Earlier this year, state legislators passed a resolution demanding the state conduct an audit on the program. That audit is under way.
Supporters say the program kept kids off the streets of Chicago's most dangerous neighborhoods and helped expose inner city youth to a broader culture, as well as cultivate future leaders.
But critics wonder if it was just a waste of taxpayers' money, considering that the city's murder rate has risen since the program began two years ago.
Or worse: was it just an effort to buy votes ahead of a tight race for governor?
Stemming crime or gaining votes?
Pat Quinn became Illinois' governor in 2009 in the wake of a corruption scandal that took down his predecessor, Rod Blagojevich. After serving out the rest of Blagojevich's term, the former lieutenant governor narrowly won the Democratic primary to vie for a full term in 2010.
That fall, Quinn faced a tough challenge against his Republican opponent to retain the governor's seat.
In October 2010 -- less than a month before the gubernatorial election -- Quinn announced his Neighborhood Recovery Initiative, which he said would "take on the root causes of violence" in Chicago and across Illinois by creating "about 3,000 part time and permanent jobs for young people so they have a positive way to go."
"And we mean business," Quinn said at the October 6 news conference. "We really understand how important this is."
Quinn's political opponents have questioned the timing of his announcement.
"I mean, we're in a budget crisis," said Illinois state Sen. Matt Murphy, spokesman for the Republican state appropriations committee. "We were back then. We have since been in a violence crisis in Chicago, and you look at this, and you say for political purposes, you're taking precious and limited taxpayer dollars and spending them on political purposes rather than solving the violence problem in the city of Chicago.
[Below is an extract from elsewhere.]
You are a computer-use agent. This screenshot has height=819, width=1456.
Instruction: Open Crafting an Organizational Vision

And it was wrong."
Murphy believes that Quinn's real motivation for implementing the program was to secure votes in Chicago's heavily Democratic districts on the South Side.
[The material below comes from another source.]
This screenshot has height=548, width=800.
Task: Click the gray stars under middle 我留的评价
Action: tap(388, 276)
Just days before Quinn publicly unveiled the Neighborhood Recovery Initiative, the state agency that would oversee the program expressed concern about how it would be funded.
"There was discussion regarding the payment for this initiative, as the state is already late on payment of existing bills to community-based agencies with state contracts," according to the minutes of the Illinois Violence Prevention Authority's September 30, 2010, meeting, which were obtained by CNN.
At the meeting, an official from Quinn's administration assured state officials that the program would have the necessary funds.
"The governor's office is committed to allocating some of the funds for this initiative immediately and will allocate the rest after the election," the official said, according to the meeting's minutes.